App State is a 2.5-point favorite. That might have something to do with Louisiana coach Billy Napier having accepted the same job at Florida and preparing to leave for Gainesville immediately after this game. Napier’s impending departure, announced last weekend, has probably made for a chaotic week for him and for his staff and players. “Distractions” are overused cliches in sports, but this seems like a legitimate one.

Has judgment day arrived for Alabama?

Pardon the overdramatic question. The Crimson Tide will be fine in the long run, because they have the best coach ever and enough money and talent to fix whatever ails them if given enough time. But this year’s 11–1 Bama is noticeably less scary than most of Nick Saban’s recent teams, especially the 2020 murder machine that walked unbeaten to a national title. Earlier this season, the Tide lost to Texas A&M’s backup quarterback and had to slog through near-losses to mediocre squads like Florida (which fired its coach), LSU (ditto), and Auburn.

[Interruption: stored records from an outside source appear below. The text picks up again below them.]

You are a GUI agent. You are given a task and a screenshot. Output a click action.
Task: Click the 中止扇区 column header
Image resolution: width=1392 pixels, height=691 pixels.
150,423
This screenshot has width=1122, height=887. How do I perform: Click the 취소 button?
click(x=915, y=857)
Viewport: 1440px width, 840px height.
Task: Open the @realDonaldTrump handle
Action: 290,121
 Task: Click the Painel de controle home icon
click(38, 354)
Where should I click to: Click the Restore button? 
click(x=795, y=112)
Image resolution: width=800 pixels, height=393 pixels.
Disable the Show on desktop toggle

If Bama isn’t up to snuff this year, No. 1 Georgia will be a truth serum to bring that out in the SEC Championship (Saturday at 4 p.m. EST on CBS). The Dawgs have what could be the best defense in history, and their offense, behind former walk-on quarterback Stetson Bennett IV, has quietly grown into one of the most efficient attacks in the country. Saban is a 6.5-point underdog and seems in danger of losing to one of his former assistants for the second time this year (first Jimbo Fisher at A&M, and now Kirby Smart at Georgia). An Alabama victory doesn’t feel inevitable—a rare change heading into this game.